As a pilot platform, the B2C Alliance has created a “sandbox” where manufacturers and retailers can share consumer data and Internet application providers can use it. “What we've found from that process is that it's difficult for large companies to aggregate all of this information in one place and share it in any format,” said Carpenter. As a result, he added, the alliance has issued a “call to action” to come up with a consistent way to organize this information and share it.

“We first need an industry engagement around how we consolidate the information before we publish all this stuff to the [GDSN] registry,” he said, adding that companies might start publishing nutritional data to the GDSN in 12 to 18 months.

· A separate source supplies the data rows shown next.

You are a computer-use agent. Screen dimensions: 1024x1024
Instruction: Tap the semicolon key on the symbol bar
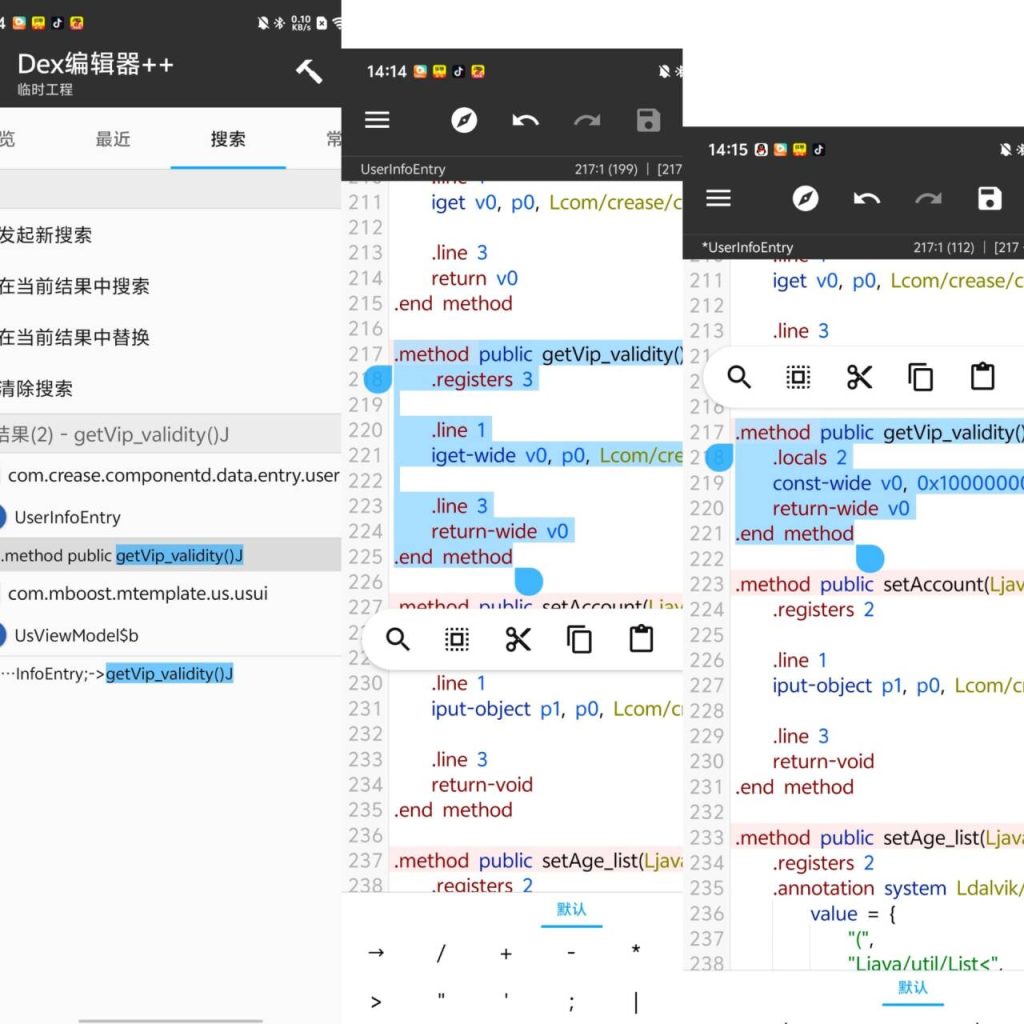coord(571,1002)
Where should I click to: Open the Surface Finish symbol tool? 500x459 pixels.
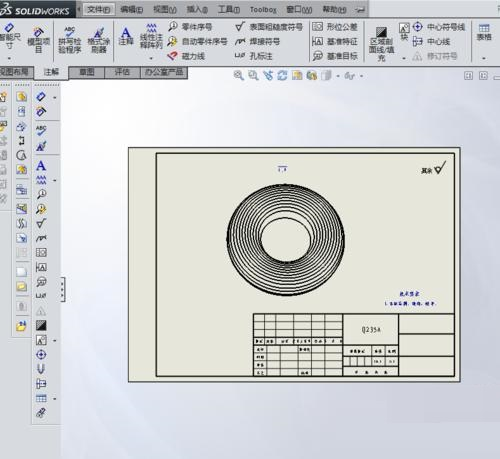(269, 27)
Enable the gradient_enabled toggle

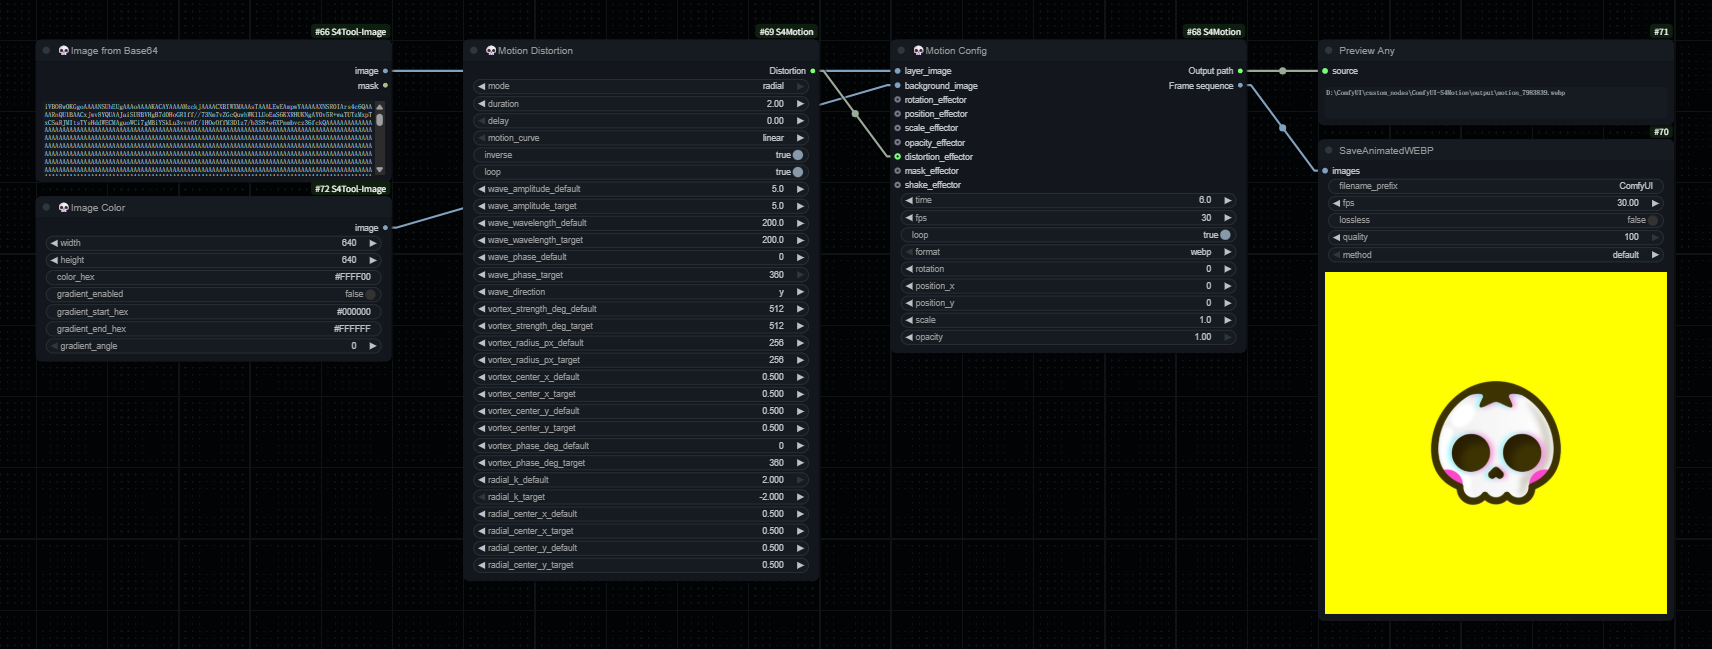point(370,294)
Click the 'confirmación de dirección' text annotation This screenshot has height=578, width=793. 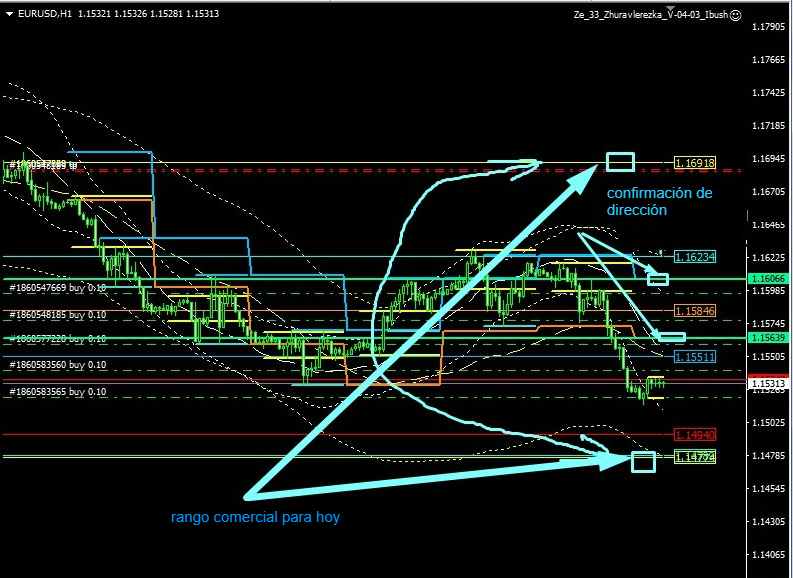click(660, 201)
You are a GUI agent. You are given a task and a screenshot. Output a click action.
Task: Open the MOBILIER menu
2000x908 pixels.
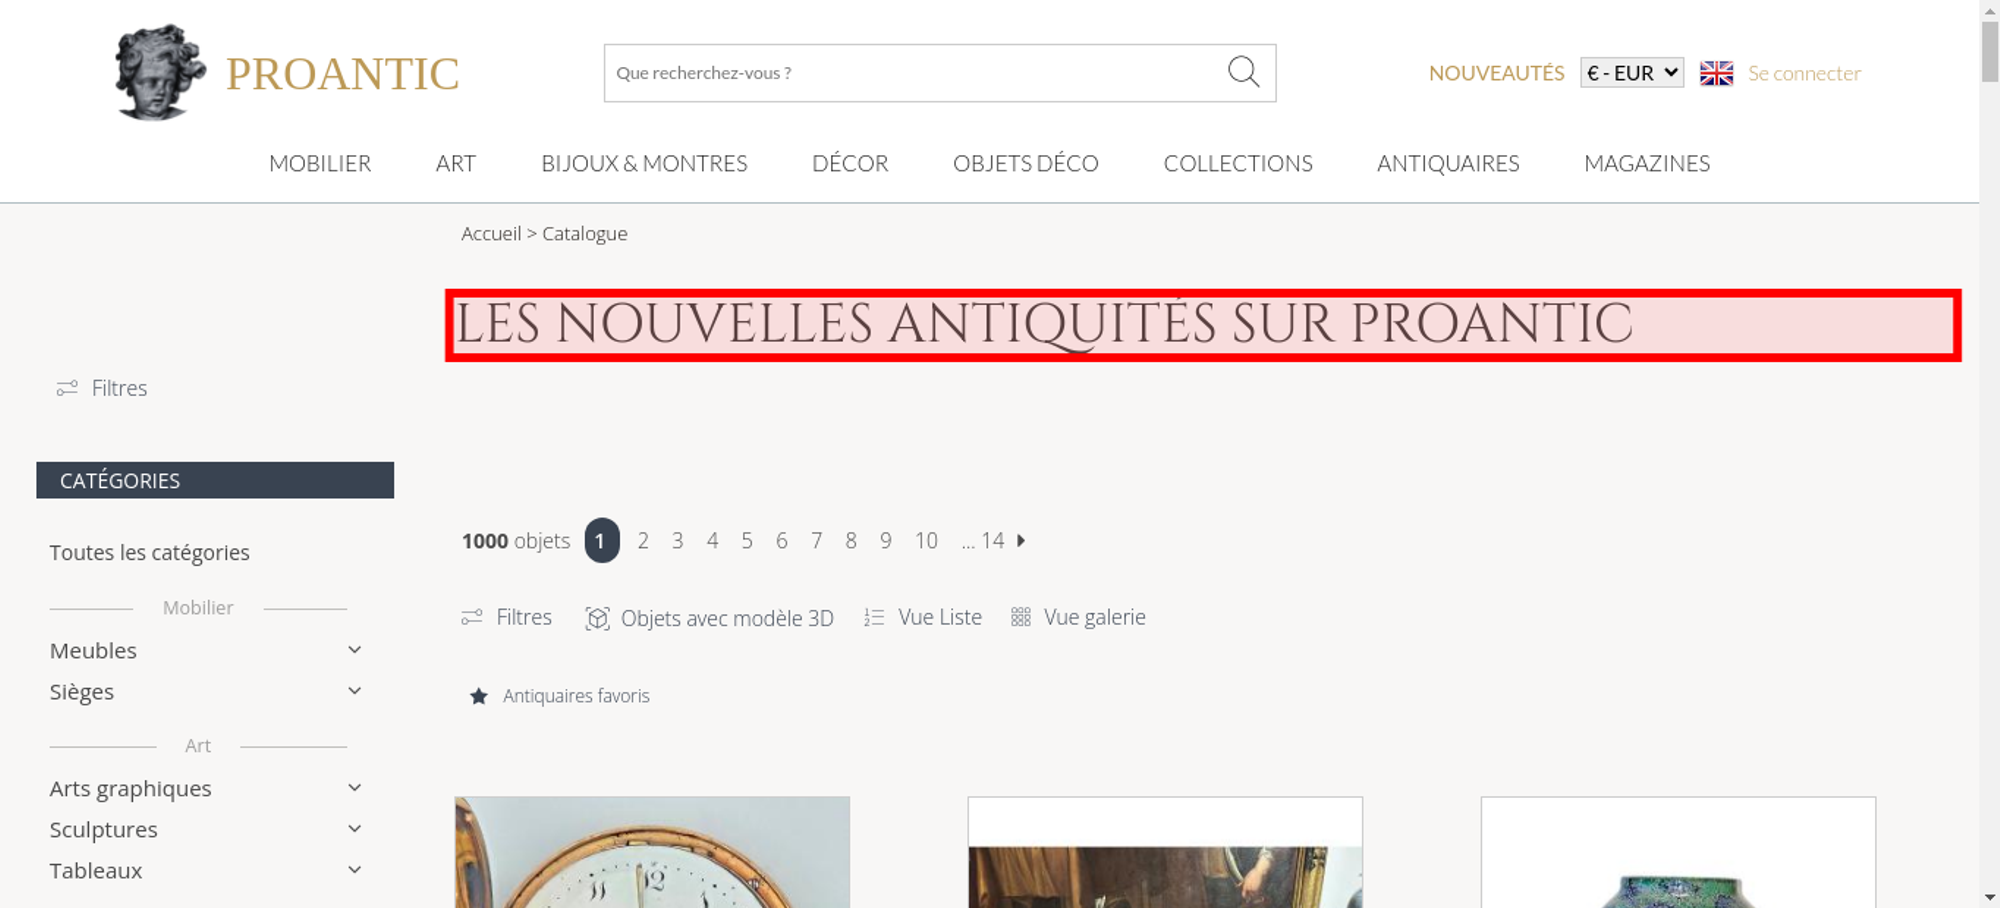pos(320,163)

J.M. Smucker, Orrville, Ohio, is going through the same process of vetting the quality of nutritional data that it went through with item master data, said Lori Bigler, senior manager, industry initiatives for J.M. Smucker, at U Connect Live. “This is about cleansing the data, making it available and having an automated process to keep it updated so that we can maintain that trust with our consumers,” she said. “There's no way we want to provide bad data to our consumers.”

Bigler encouraged other companies to start determining where their nutritional data is located and “what it would take to get it into a format that could be used in the GDSN.”